Bambergs Coach Petr Skarabela schlug verärgert die Hände über dem Kopf zusammen und das zu Recht. Herl hatte nämlich noch die Option, den mitgelaufenen Alexander Deptalla zu bedienen, der die Kugel wohl bequem hätte einschieben können. Außerdem wäre die Führung zu diesem Zeitpunkt verdient gewesen. Die Eintracht ließ bis dato keine Chancen für die Gastgeber zu. Dazu hätte Deptalla schon in der 6. Minute die Führung markieren können, als er seinerseits alleine vor Lehner auftauchte. So blieb die tolle Möglichkeit für Herl nur eines: ein Weckruf für Heimstetten.

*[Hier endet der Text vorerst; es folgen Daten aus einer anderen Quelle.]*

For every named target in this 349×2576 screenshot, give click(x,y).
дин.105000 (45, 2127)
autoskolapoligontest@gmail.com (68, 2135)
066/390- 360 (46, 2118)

Hugo Lopez verfehlte mit einem Freistoß den von Oliver Scheufens gehüteten Kasten nur knapp (27.), Marco Bläser schob den Ball nach schickem Zuspiel von Andreas Neumeyer ebenso knapp flach am linken Pfosten vorbei (30.). Nach einem Lopez-Freistoß verfehlte de la Motte per Kopf das Ziel. Ein Kopfball von Bläser landete in den Armen von Scheufens. Skarabelas aufmunternder Spruch kurz vor der Pause traf das schmeichelhafte Remis treffend: "Nichts passiert Jungs!"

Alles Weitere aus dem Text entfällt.